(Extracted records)
···
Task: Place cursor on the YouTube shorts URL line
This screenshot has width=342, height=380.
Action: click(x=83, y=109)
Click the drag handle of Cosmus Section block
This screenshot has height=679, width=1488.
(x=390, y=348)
···
= Exercise brief =
Print the data in full. Match it exactly.

= Answer space =
Task: Place cursor on the YouTube shorts URL line
This screenshot has width=342, height=380.
Action: click(x=83, y=109)
Click the drag handle of Cosmus Section block
This screenshot has height=679, width=1488.
(x=390, y=348)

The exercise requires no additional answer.